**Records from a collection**

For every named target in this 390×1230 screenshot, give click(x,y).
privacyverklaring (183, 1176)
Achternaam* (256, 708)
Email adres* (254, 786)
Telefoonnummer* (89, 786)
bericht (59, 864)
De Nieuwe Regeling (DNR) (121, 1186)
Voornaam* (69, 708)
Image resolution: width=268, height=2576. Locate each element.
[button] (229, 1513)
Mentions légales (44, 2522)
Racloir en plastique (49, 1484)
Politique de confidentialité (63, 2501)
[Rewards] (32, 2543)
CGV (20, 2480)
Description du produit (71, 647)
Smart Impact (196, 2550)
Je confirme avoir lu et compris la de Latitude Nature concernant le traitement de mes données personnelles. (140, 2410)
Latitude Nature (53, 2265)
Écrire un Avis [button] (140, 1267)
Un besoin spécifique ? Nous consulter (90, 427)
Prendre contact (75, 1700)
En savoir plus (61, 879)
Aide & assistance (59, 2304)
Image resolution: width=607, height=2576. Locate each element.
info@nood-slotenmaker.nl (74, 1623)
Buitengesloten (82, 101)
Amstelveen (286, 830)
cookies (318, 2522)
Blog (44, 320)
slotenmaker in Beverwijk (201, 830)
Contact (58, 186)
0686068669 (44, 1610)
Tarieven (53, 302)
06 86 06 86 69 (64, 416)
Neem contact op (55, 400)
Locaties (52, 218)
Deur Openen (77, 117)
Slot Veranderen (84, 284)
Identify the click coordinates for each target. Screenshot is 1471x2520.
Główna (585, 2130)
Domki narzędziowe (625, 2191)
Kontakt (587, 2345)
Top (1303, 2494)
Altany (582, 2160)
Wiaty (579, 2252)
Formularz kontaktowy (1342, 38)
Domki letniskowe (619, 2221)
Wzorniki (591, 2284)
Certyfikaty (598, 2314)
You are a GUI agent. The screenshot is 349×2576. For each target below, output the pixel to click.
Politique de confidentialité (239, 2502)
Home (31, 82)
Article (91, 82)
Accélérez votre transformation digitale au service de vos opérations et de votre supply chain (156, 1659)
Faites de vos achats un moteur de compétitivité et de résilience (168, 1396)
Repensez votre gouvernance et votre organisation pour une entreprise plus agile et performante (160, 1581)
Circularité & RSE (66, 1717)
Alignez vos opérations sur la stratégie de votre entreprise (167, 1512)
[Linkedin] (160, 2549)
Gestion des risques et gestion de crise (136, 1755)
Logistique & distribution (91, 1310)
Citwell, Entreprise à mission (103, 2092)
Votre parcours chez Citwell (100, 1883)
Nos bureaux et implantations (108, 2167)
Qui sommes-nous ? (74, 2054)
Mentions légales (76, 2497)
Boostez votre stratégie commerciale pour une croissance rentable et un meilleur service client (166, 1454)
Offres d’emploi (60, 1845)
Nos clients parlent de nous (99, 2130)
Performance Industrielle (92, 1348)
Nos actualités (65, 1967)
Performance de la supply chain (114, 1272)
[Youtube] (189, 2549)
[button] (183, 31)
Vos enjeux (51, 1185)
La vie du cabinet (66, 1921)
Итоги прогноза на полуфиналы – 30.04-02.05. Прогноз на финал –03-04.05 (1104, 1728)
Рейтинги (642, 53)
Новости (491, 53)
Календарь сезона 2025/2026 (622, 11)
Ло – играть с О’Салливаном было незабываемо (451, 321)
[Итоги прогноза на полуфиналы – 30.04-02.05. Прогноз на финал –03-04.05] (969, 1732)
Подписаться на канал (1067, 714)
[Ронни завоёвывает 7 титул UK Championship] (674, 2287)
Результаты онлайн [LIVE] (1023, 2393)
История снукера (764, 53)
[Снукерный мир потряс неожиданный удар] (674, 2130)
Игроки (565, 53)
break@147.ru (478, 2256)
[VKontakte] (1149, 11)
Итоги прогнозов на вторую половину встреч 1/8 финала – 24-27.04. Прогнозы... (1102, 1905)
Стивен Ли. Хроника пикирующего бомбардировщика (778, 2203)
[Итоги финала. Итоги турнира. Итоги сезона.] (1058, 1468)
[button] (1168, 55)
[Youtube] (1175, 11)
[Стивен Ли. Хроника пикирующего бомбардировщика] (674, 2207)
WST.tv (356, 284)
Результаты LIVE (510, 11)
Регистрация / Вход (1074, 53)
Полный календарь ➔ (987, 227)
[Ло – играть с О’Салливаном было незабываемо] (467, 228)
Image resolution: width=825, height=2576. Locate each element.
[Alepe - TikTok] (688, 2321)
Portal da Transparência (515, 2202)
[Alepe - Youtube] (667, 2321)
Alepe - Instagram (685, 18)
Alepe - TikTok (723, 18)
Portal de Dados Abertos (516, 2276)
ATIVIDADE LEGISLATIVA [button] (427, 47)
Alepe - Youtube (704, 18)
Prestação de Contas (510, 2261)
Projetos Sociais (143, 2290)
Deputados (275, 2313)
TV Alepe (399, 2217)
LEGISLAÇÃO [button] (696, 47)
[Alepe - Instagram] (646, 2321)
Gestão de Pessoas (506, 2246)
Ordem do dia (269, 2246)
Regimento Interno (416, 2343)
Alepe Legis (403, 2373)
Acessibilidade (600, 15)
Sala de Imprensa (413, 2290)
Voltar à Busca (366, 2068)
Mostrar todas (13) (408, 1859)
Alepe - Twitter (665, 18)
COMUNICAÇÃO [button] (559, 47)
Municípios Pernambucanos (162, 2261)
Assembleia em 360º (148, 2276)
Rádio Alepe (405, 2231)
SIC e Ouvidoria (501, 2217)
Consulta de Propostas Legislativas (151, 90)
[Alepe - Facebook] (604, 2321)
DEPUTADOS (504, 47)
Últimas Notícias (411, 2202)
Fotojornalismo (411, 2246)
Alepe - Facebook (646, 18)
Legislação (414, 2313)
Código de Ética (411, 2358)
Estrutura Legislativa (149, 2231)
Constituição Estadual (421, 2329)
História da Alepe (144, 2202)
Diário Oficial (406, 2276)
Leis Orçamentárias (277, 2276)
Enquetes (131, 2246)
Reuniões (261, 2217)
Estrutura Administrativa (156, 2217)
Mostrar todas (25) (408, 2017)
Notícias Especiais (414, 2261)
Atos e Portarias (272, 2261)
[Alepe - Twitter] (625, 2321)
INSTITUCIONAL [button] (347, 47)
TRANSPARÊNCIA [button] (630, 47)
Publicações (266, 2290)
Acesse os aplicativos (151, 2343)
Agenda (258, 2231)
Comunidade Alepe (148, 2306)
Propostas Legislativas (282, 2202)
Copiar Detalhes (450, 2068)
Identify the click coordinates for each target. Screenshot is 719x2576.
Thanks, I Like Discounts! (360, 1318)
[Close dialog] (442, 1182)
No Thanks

**Your assignment**
Copy the entries word for word. Start at the first line and end with the line containing "Domki letniskowe (619, 2221)".

**Output of the exercise**
For every named target in this 390×1230 screenshot, give click(x,y).
privacyverklaring (183, 1176)
Achternaam* (256, 708)
Email adres* (254, 786)
Telefoonnummer* (89, 786)
bericht (59, 864)
De Nieuwe Regeling (DNR) (121, 1186)
Voornaam* (69, 708)
Image resolution: width=268, height=2576. Locate each element.
[button] (229, 1513)
Mentions légales (44, 2522)
Racloir en plastique (49, 1484)
Politique de confidentialité (63, 2501)
[Rewards] (32, 2543)
CGV (20, 2480)
Description du produit (71, 647)
Smart Impact (196, 2550)
Je confirme avoir lu et compris la de Latitude Nature concernant le traitement de mes données personnelles. (140, 2410)
Latitude Nature (53, 2265)
Écrire un Avis [button] (140, 1267)
Un besoin spécifique ? Nous consulter (90, 427)
Prendre contact (75, 1700)
En savoir plus (61, 879)
Aide & assistance (59, 2304)
Image resolution: width=607, height=2576. Locate each element.
info@nood-slotenmaker.nl (74, 1623)
Buitengesloten (82, 101)
Amstelveen (286, 830)
cookies (318, 2522)
Blog (44, 320)
slotenmaker in Beverwijk (201, 830)
Contact (58, 186)
0686068669 (44, 1610)
Tarieven (53, 302)
06 86 06 86 69 (64, 416)
Neem contact op (55, 400)
Locaties (52, 218)
Deur Openen (77, 117)
Slot Veranderen (84, 284)
Identify the click coordinates for each target. Screenshot is 1471x2520.
Główna (585, 2130)
Domki narzędziowe (625, 2191)
Kontakt (587, 2345)
Top (1303, 2494)
Altany (582, 2160)
Wiaty (579, 2252)
Formularz kontaktowy (1342, 38)
Domki letniskowe (619, 2221)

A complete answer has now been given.